When we recently visited one of those school gardens in North Dallas, we met a teacher with a green thumb and a golden heart.
"I happened to be lucky enough to be here [on the morning] when the district’s maintenance people were here,” says Catherine Southwick, the garden teacher at Kramer Elementary School. "I can ask them to weed-eat some areas that they always seem to miss,” she says jokingly.
Southwick is on campus this morning to plant some fruits, veggies and herbs. She says she visits the school’s garden about three times a week, depending upon the weather. But lately, visiting the garden has been bittersweet.
"It’s a wonderful haven to come to. It’s my favorite place,” she said. Fighting away tears. "But the kids should be here. The kids love being out here.”
Southwick has been an employee of the Dallas Independent School District since 1975. For most of that time, she taught English Language Arts. "That was my passion — reading and writing. I love reading and writing,” she said.
After 36 years, she decided to call it quits. She retired in 2011. "I was on my way out,” she says. "But the principal asked to stay and rebuild our garden.” So for the last nine years, that’s what she’s done.
Southwick has applied for grants, chased down donations and worked with the school’s Parent Teacher Association to build a lush garden that has 15 raised planting beds, dozens of pots filled with blooming flowers, several fruit trees, two outdoor classroom spaces and a few interesting contraptions used for harvesting rainwater.
"I love it," she says. "I don't see myself stopping anytime soon. I think the only thing that's going to stop me from coming is if I'm physically unable to come, because I've been here, at this school, since 1991. This is like home to me."
Part of Southwick's job as the garden teacher includes educating the students about health and nutrition. She says she and the students sometimes take what they harvest from the garden and eat it in the classroom.
"The first time we had peppers growing. The kids were like, 'I didn’t know this was how peppers grow.' Just having this space for them to see which plants grow on trees or vines, it’s important," Southwick said. "It brings them closer to nature, and it helps them see what they’re learning about in science class."
It's those sorts of experiences that Southwick misses most right now. "This kinds of feels like during the summer, when the kids aren't here and I don't expect them to be here," she says. "But when I'm here during March, April and May, I miss the kids."

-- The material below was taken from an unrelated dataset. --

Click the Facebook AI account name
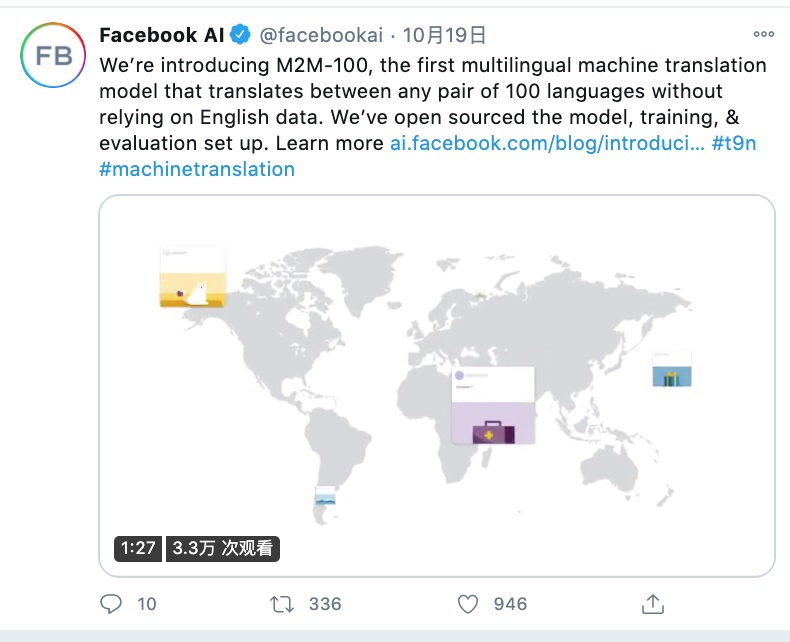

The spring semester, especially around this time, is actually Southwick's favorite time of the year.
"This is the best time of the year. Not just for the garden, but in general," says Southwick. "You know, you spend the first part of the year [with] the kids getting into a routine, getting to know each other, developing relationships with your students, and becoming a family. And then you get to winter break, and something happens. It's miraculous. They come back and they're mature. And in April is when you get to enjoy what you've been working toward all year."
She says it's the relationship that she's built with students that she's missing the most during the state's stay-at-home orders.
"It's the personal connections and the joy that they have when they come out here," Southwick says. "I'm sure a lot of them are really missing the garden a lot right now. So I have to keep it up for them. Gardening is 24/7, 365."